Bagikan:

LAMPUNG SELATAN - Target vaksinasi penyakit mulut dan kuku (PMK) pada tahun ini di Lampung Selatan terhadap hewan ternak sapi dan kerbau sudah terpenuhi.

Pemerintah Kabupaten (Pemkab) Lampung Selatan, Provinsi Lampung, mencatat 37.425 ekor hewan ternak di daerah setempat telah divaksin penyakit mulut dan kuku (PMK).

"Sejak Januari hingga 20 Juni 2023 total keseluruhan hewan ternak yang telah mendapatkan vaksin ada 37.425 ribu ekor," kata Kepala Dinas Peternakan Kabupaten Lampung Selatan Rini Ariasih di Kalianda, Sabtu.
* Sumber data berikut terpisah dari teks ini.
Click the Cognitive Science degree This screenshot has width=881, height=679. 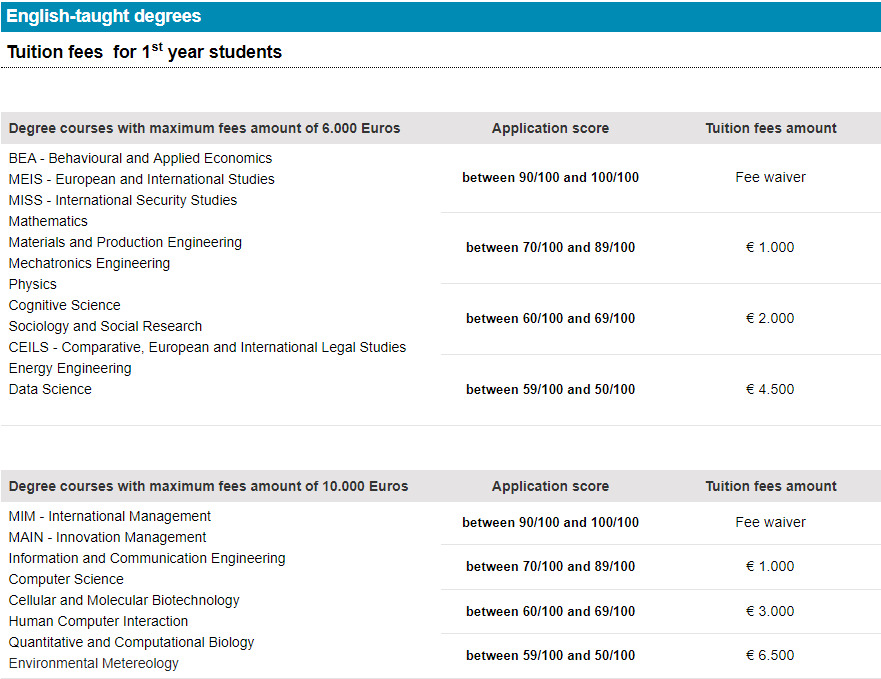[64, 305]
Sementara , untuk mengantisipasi merebaknya penularan PMK dan Lumpy Skin Disease (LSD) di wilayah ini, pihaknya telah melakukan langkah-langkah.

"Kami telah edukasi ke peternak dan pelaku usaha, melakukan sosialisasi ke peternak dalam berbagai kesempatan seperti saat 'briefing' (pengarahan), 'meeting' (pertemuan), rapat-rapat, pertemuan, Pemberian desinfektan dan penyemprotan ke kandang-kandang," kata dia, dikutip ANTARA, Sabtu, 24 Juni.

Terkait dengan pendistribusian vaksin, pihaknya telah menyalurkan di beberapa titik di Lampung Selatan.

"Vaksinasi PMK dan LSD sudah dilakukan di beberapa titik menyesuaikan alokasi vaksin yang sudah diterima," ujar dia.

Pihaknya juga telah memperketat pengawasan pasar hewan ternak sapi dan kambing menjelang Idul Adha, menyusul merebaknya kasus penyakit LSD dan PMK.

"Kami dari pihak dinas akan terus memperketat pengawasan terhadap hewan ternak menjelang Hari Raya Idul Adha," katanya.

Rini Ariasih mengimbau kepada pemilik hewan ternak untuk selalu menjaga kesehatan sapi dan selalu membersihkan lingkungan kandang.

"Gunakan obat pembasmi lalat atau serangga sejenis untuk meminimalisasi jumlah lalat dan nyamuk di sekitarnya, karena lalat ini menjadi vektor yang ikut menyebarkan penyakit LSD," pungkasnya.